Abstract
The technical portion of this project consisted of a quantitative analysis of cell viability using different extrusion-based bioprinting methods – pneumatic and piston – and varying nozzle diameters, culminating in mathematical modeling to relate shear stress, nozzle diameter, and cell viability. This project is done in the context of biomanufacturing of tissue engineered muscle repair (TEMR) constructs for treating volumetric muscle loss. Bioprinting has shown potential to enhance the manufacturing process for these constructs by reducing time and cost. However, in order to ensure successful integration of bioprinting in the field of tissue engineering as a biomanufacturing tool, it is necessary to fully understand the printing process and its effects on the printed cells. In particular, there is a large degree of variability in cell viability between printing parameters and across printing methods. The successful clinical translation of these bioprinted constructs relies not only on maintaining high cell viability but also a high degree of control, understanding, and reproducibility over the entire biomanufacturing process. Thus, this project seeks to investigate the effects of the printing process on induced shear stress and cell viability using mathematical modeling as a tool to quantify and predict these effects as well.
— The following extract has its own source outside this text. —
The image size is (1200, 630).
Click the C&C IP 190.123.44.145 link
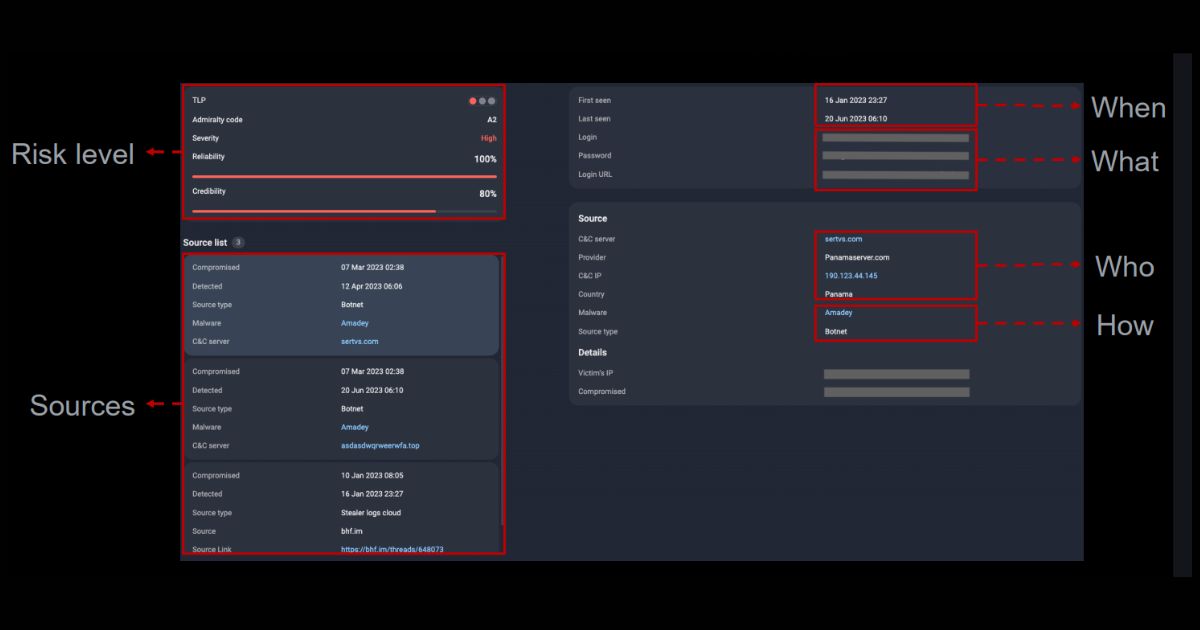[849, 276]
The relatively recent emergence of bioprinting technology which continues to improve has heavily contributed to advancements in the field of tissue engineering. This technology has enabled the creation of highly organized, heterogenous synthetic tissue constructs that more closely model native human tissues and diseased states. The emergence and fast-paced development of this technology is a crucial step towards the production of fully functional artificial organs for human implantation. Though we are far from being able to print such functional, biocompatible, and vascularized organs, the current research trends in the field of tissue engineering suggest that this is an impending reality. As such, it is important to begin a larger conversation among the experts involved in the development of this technology as to what ethical questions and concerns may arise from this technology. In doing so, it is useful to look to the past and draw comparisons to similar biomedical inventions. Thus, the second portion of this work is focused on evaluating the ethical concerns that were present in the development and widespread adoption of past biomedical technologies – specifically, cardiac pace makers, insulin pumps, and artificial joints – and how these concerns can reasonably be expected to arise in the future. The justification for these predictions and comparisons comes from the key features and contexts of use that all of these past inventions share with future artificial technology. These features, along with the ethical concerns that arise from them, are explored in detail through the perspective of bioethicists and researchers involved in this area of tissue engineering in order to identify the most pressing concerns.